Apple executivemark talks about iPhone 14 Pro/Max Smart Island design in a new interview

In a new interview, Apple's senior vice president of software engineering Craig Federighi and Apple's vice president of human interface design Alan Dye, discuss the idea behind the iPhone 14 Pro's smart island and how it was developed.

In an interview with the Japanese magazine "Axis", Craig Federighi, who is in charge of iOS development, said that Smart Island represents the iPhone's first major user experience change since the iPhone X five years ago.

"This may be the first major operational change in the five-year history of the iPhone X. Five years ago, the iPhone X removed the physical Home button, which fundamentally changed how the iPhone operates in various ways, such as how to unlock the lock screen, how Going back to the home screen, how to switch apps. This new feature also changes the look of the iPhone, and it made me think again about how to run multiple apps, and notifications, and how to manage ongoing behavior in the background. For us, what's happening on the iPhone Integrating things into this small interactive place was a very exciting challenge.”

Alan Dye, who introduced Smart Island at Apple's "Looking Beyond" event last month, said Smart Island further blurs the lines between where hardware ends and the software begins on the iPhone, a vivid example of "Apple-style development. "

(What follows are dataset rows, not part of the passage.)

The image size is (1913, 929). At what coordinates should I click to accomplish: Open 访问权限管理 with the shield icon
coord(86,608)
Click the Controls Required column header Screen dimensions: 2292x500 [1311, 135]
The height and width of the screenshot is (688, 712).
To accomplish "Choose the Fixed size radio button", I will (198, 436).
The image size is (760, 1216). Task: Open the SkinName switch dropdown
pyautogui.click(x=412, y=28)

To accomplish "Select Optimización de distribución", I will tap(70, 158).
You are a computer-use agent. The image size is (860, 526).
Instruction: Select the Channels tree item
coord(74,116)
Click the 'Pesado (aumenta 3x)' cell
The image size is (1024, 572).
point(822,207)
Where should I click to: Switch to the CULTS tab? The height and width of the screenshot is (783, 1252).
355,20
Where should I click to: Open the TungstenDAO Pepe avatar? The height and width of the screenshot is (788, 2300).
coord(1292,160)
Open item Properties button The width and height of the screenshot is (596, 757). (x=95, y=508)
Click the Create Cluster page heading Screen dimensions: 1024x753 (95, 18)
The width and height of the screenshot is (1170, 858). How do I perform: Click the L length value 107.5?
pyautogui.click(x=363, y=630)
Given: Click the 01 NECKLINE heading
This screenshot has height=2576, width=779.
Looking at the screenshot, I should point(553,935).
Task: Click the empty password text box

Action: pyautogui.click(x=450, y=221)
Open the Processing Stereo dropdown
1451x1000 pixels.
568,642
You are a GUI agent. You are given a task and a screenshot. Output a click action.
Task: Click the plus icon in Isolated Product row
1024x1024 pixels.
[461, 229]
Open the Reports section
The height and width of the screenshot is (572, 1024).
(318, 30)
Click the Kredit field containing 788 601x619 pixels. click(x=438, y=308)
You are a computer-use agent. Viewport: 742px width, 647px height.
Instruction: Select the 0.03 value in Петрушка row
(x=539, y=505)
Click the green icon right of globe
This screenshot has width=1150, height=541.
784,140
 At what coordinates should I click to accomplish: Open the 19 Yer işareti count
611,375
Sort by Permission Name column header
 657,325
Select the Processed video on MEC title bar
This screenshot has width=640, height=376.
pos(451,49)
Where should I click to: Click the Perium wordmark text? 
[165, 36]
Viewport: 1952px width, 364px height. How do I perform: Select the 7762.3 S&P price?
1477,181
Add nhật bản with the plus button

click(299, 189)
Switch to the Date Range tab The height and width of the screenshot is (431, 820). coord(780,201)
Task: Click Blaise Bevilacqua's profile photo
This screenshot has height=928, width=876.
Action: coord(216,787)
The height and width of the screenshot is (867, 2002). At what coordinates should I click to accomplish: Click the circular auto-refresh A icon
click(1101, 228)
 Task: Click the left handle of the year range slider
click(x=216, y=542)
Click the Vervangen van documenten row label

"Our hardware and software partners will be working together on this issue in the same studio for a common purpose. The new feature also makes it possible to display alerts, notifications, and ongoing operations in real-time, eliminating the need for communication between hardware and software. Boundaries. I think it's a good example of Apple-style development."

Talking about where the idea for the Smart Island came from, Alan Dye said that since the TrueDepth camera system is smaller, the team thought about what the extra space at the top of the display could be used for.

"At Apple, it's very difficult to trace the origin of an idea. Because our work is based on huge discussions with different groups. One of the discussions is that if the sensor area on the screen is made smaller, the remaining space can be What to do. It's not an argument that has come up in the past year or so, but it's one of those topics that has been discussed for many years."

Alan Dye says the status bar area is a small but crucial part of the iPhone experience. "This is an area where we put our hard work on every pixel and have a very large impact," Dye said. "So here's a story about doing something more special in this area. Something very elegant, but also very useful".

“To make this experience feel so smooth and natural, we refreshed meticulous care and skill from both the design and engineering sides. Our goal is to make the user forget that there is static physical hardware and think the whole thing is fluid, like a dynamic software."

Craig Federighi noted that there was a palpable sense of surprise when the Smart Island was first revealed during the iPhone 14 Pro event at the Steve Jobs Theater in Apple Park, saying he saw it for the first time inside. There is the same reaction. "Personally, I feel like I've had a new lease of life with my iPhone," says Craig Federighi. "It's very refined animation, but it's a little different from anthropomorphism, but I think it gives the iPhone a new strong personality and energy."

Since its launch, the "Smart Island" has received positive responses from some users and customers online, with some calling it one of Apple's best designs in years. Some Android makers may also be looking to replicate the Smart Island experience on their smartphones.